Pour faire simple, chaque parti a un caucus majoritaire qui est au centre de son spectre idéologique et deux autres caucus, l'un à droite, l'autre à gauche.
Dernièrement, les caucus les plus influents ont été ceux associés au Tea Party, la frange droitière du Parti républicain (Liberty Caucus et Freedom Caucus). Ils comptent une quarantaine de membres, un nombre suffisant pour remettre en cause la majorité républicaine. C'est leur opposition qui a causé le retrait de la réforme de la santé.
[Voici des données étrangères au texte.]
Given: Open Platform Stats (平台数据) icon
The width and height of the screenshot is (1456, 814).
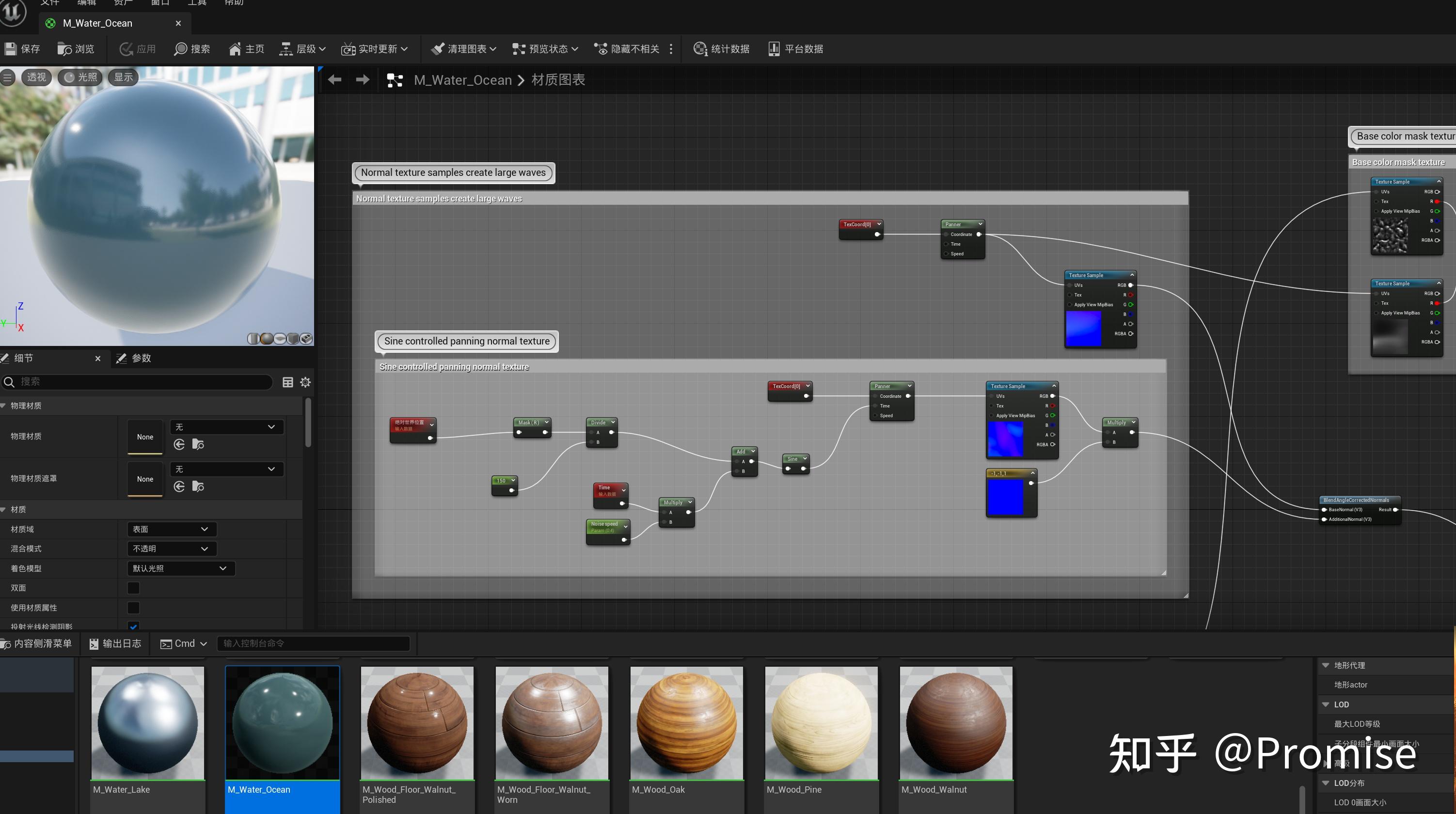Looking at the screenshot, I should click(774, 49).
Après sa défaite, Trump a suggéré qu'il pourrait à l'avenir chercher à obtenir l'alliance de démocrates pour passer outre à l'opposition du Freedom Caucus. Malheureusement, l'arithmétique n'est pas en faveur de cette stratégie. La polarisation des circonscriptions assure aux républicains la majorité à la Chambre, mais la contrepartie est qu'il n'y a qu'un faible nombre de démocrates centristes (les Blue Dogs) qui seraient prêts à des alliances bipartisanes. Une alliance entre républicains hors Tea Party et Blue Dogs ne réunirait que 213 membres, au-dessous de la majorité absolue. Au Sénat, il semble que les possibilités d'alliance soient plus prometteuses.
Si Trump et Ryan ne peuvent finalement pas se passer de l'appui du Freedom Caucus, cela signifie que tous les futurs projets de loi devront tenir compte pour partie des valeurs centrales de ces élus, dont la rigueur fiscale et l'anti-étatisme. Cela compromet en partie certains des éléments des Trumponomics, tels que la relance budgétaire.
Baisser les impôts, c'est possible, mais s'il faut pour faire voter ces baisses envisager des mesures compensatrices, l'effet net sur l'économie risque de s'en trouver dilué.